**EXERCISE REQUIREMENTS**
Retype nothing except the lines below from the one with "980x467 pixels. How" through the one with "Viewport: 868px width, 348px height.", exactly, with images left out.

**DATA SHOWN**
+===+

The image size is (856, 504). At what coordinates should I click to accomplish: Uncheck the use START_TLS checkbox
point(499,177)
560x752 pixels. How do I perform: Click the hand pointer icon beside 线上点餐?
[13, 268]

+===+

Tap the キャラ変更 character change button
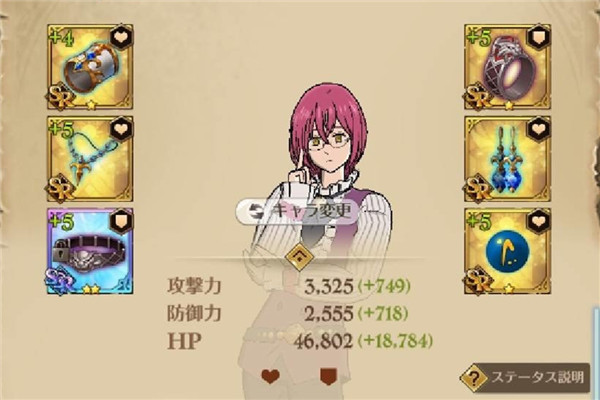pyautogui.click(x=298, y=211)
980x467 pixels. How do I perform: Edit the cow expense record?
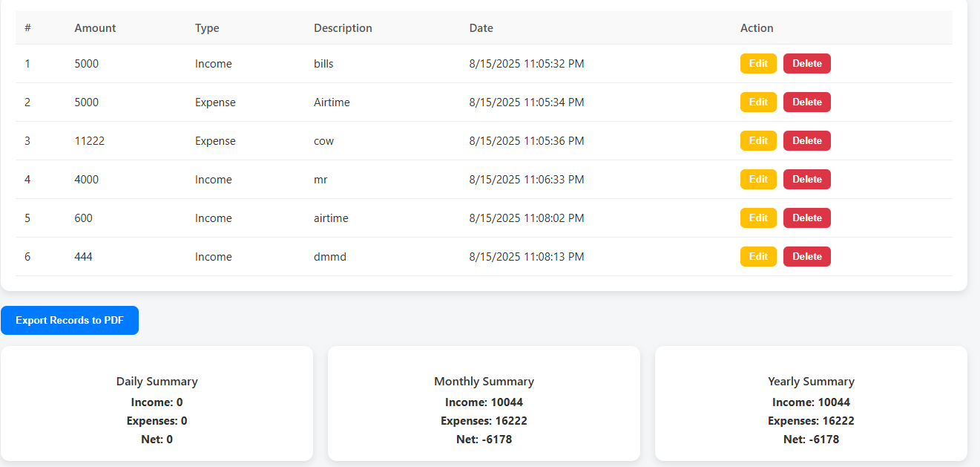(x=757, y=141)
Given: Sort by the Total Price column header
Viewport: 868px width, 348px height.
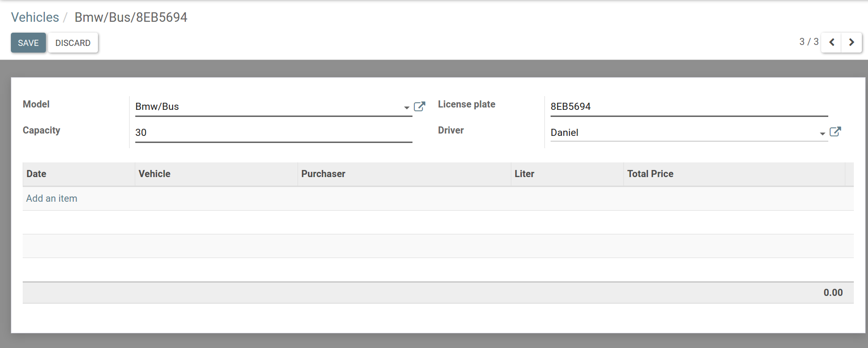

+===+

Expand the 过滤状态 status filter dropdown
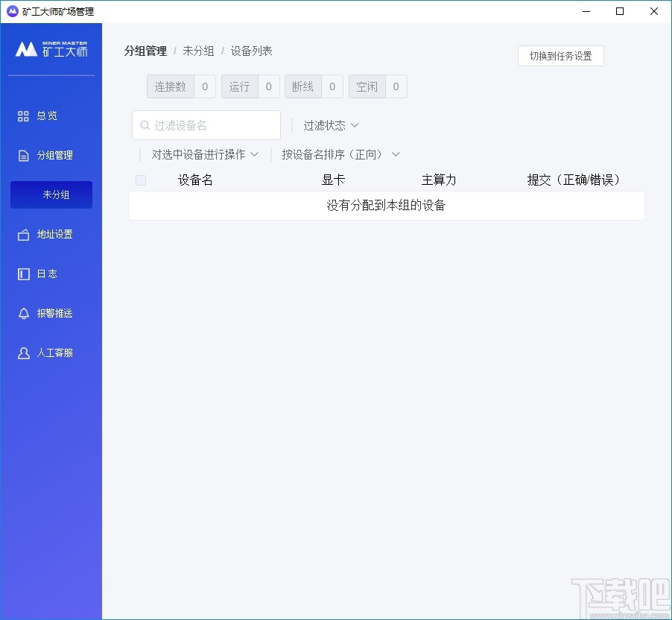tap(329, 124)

+===+

**SOLUTION TO THIS EXERCISE**
980x467 pixels. How do I perform: Edit the cow expense record?
(x=757, y=141)
Given: Sort by the Total Price column header
Viewport: 868px width, 348px height.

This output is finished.